The Gajewski family - a Polish noble family with the coat of arms of Ostoja, belonging to the heraldic Clan Ostoja (Moscics), derived from the Błociszewski family, Ostoja coat of arms from Błociszewo in the former of Kościan district of Poznań voivodeship. The Gajewski family took their surname from the village of Gaj, located, like Błociszewo, in the former of Kościan district of the Poznań voivodeship, which they had owned since 1475.

== The oldest source certificates concerning the family ==
Listed below are selected source certificates concerning the Gajewski family of the Ostoja coat of arms and the nest villages of Błociszewo and Gaj until the mid-16th century.

- The oldest mention of the village of Błociszewo and a representative of the Błociszewski family, Ostoja coat of arms comes from 1358 and concerns Jakusz of Błociszewo, who appeared as a witness in the document of Father Jan, abbot of Lubin.

- The oldest mention of the village of Gaj comes from 1401 and concerns the sons of Janusz from Jarogniewice, who were in a dispute with Andrzej's widow from the village of Kowalskie and her sons about the villages of Szewce, Gaj and half of Marszewo.

- The oldest mention of a representative of the Ostoja family, who owned the village of Gaj, dates back to 1475, when Mikołaj of Błociszewo, burgrave of Kościan, bought the village of Gaj from Abraham Kiebijowski for 600 fines.

- In 1496, Piotr Błociszewski, son of Mikołaj, bequeathed 100 Hungarian zlotys to his wife Małgorzata, daughter of Wincenty Strzępiński, and a dowry in half of the Grove. Piotr had two sons, Jakub and Vincent, mentioned in 1499.

- In 1510 it was reported that the village of Gaj, belonging to the Błociszewski family, was deserted.
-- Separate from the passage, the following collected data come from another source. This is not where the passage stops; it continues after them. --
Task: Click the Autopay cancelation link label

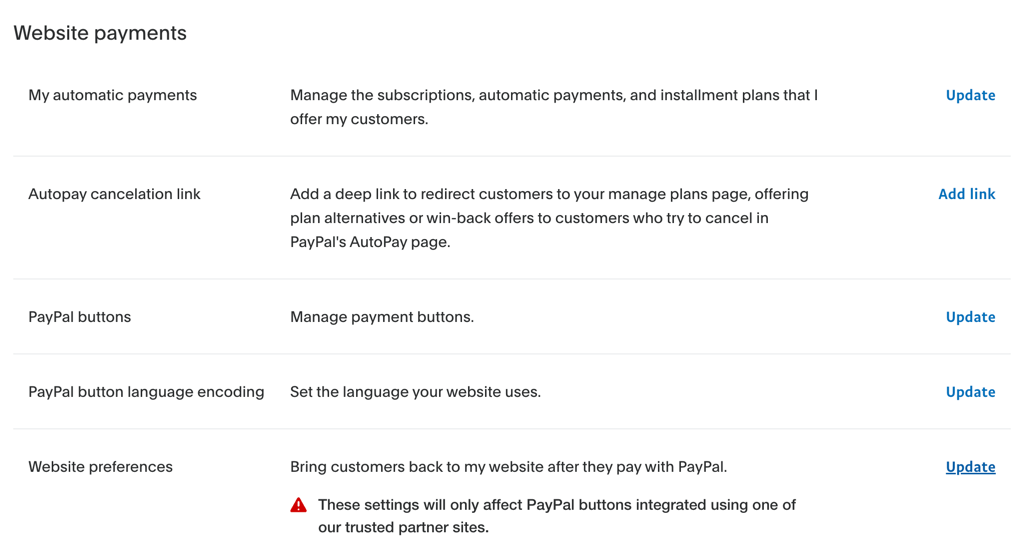Action: pos(114,194)
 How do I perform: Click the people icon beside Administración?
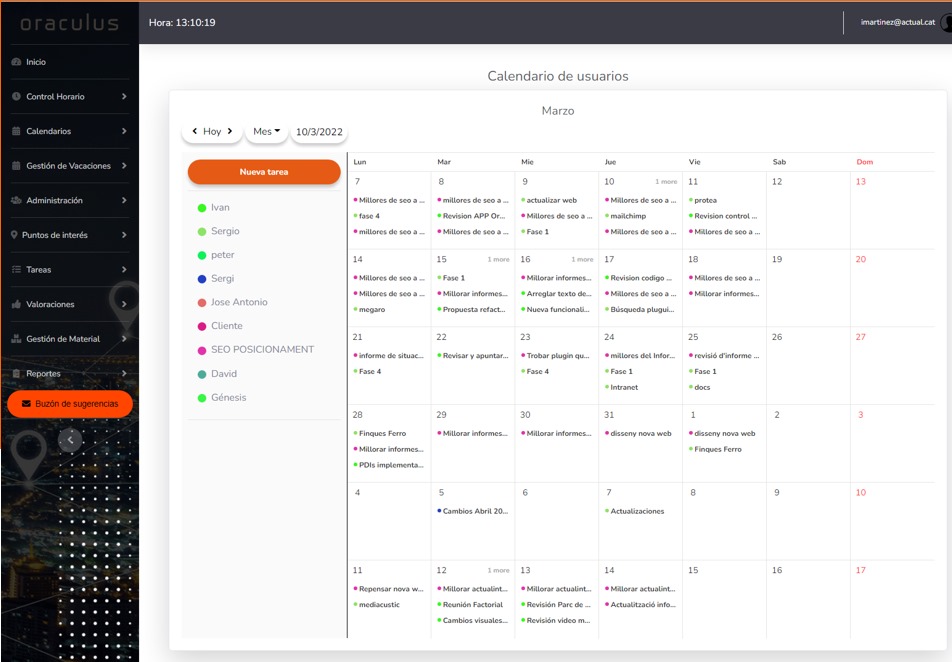tap(16, 201)
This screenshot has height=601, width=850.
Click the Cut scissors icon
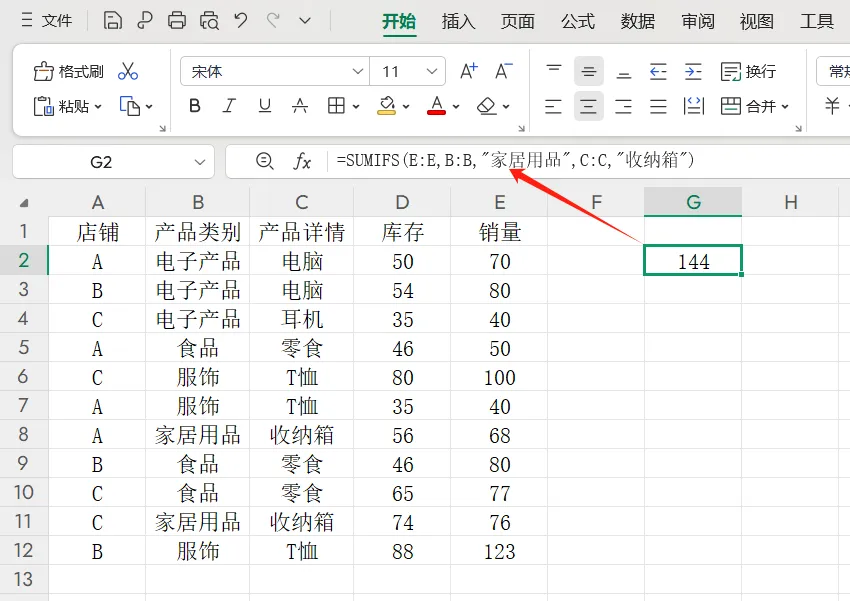[x=127, y=71]
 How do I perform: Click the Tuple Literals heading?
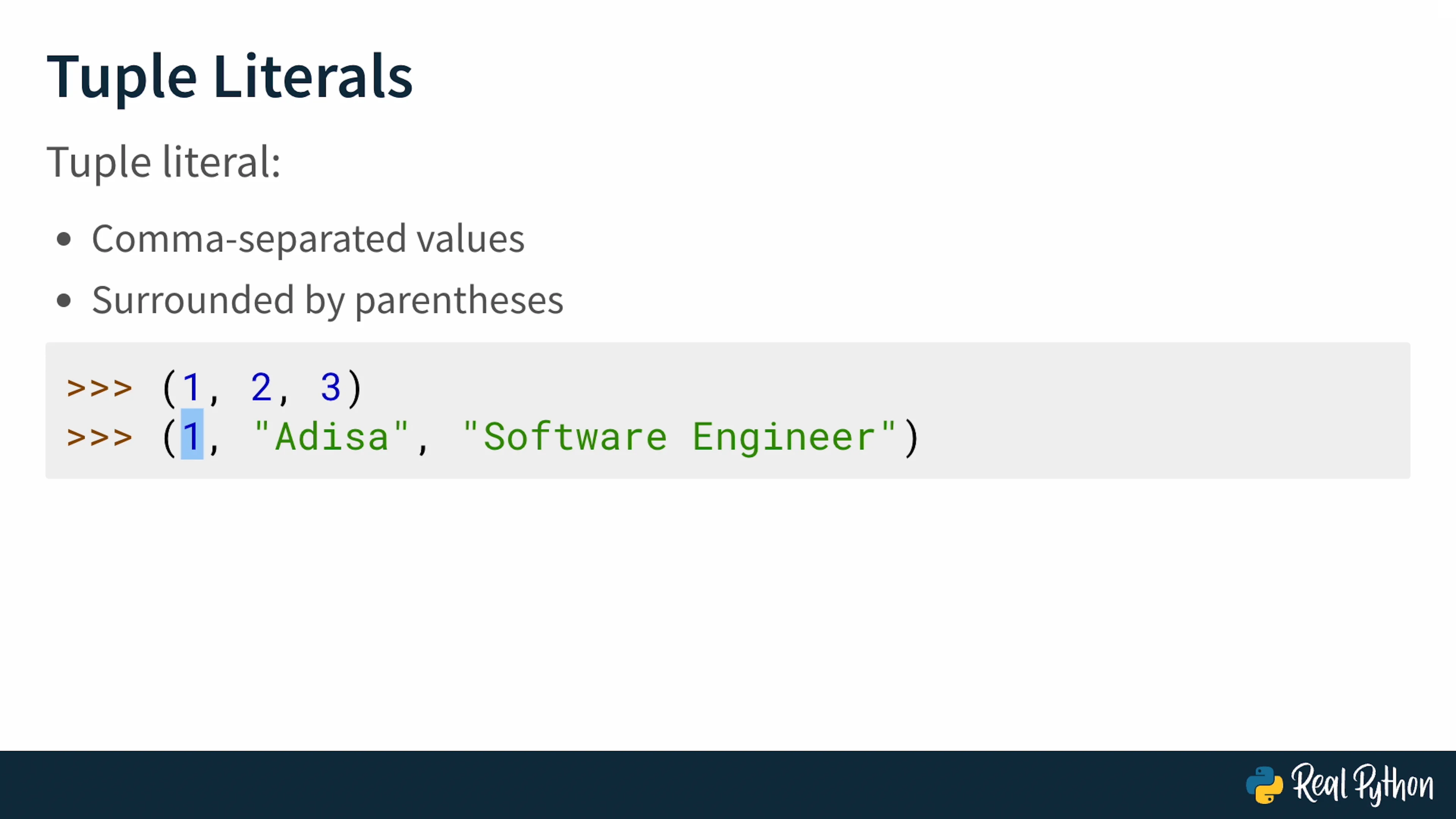click(229, 76)
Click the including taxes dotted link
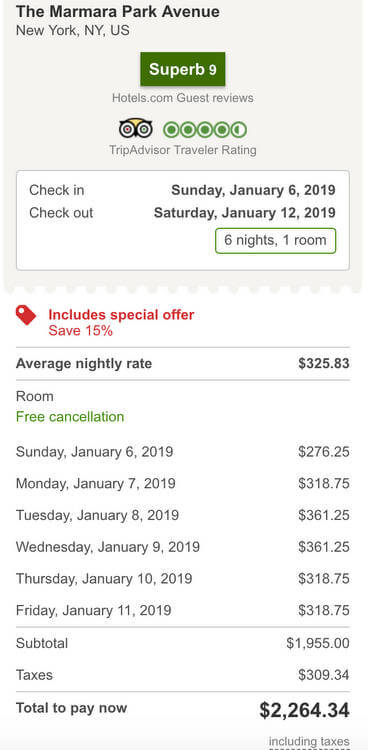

- In the years 1520–62, the village of Gaj was owned by Wincenty Błociszewski, son of Piotr and Małgorzata Strzępińska, who rebuilt the desolate village of Gaj and made it his headquarters, from which he began to write as Gajewski.

== The estates belonging to the family ==
Listed below are the most important lands belonging to the Gajewski family with Ostoja CoA.

Błociszewo, Brodnica, Grabianowo, Gaj, Czacz, Gorzyce, Gorzyczki, Przysieka Polska, Głuchowo, Luciny, Zadory, Roszkowo, Nietrzanowo, Witkówki, Słonin, Śląskowo, Rydzyna, Góra, Wolsztyn, Berzyna, Komorowo, Tłoki, Turzno, Piątkowo, Wałycz.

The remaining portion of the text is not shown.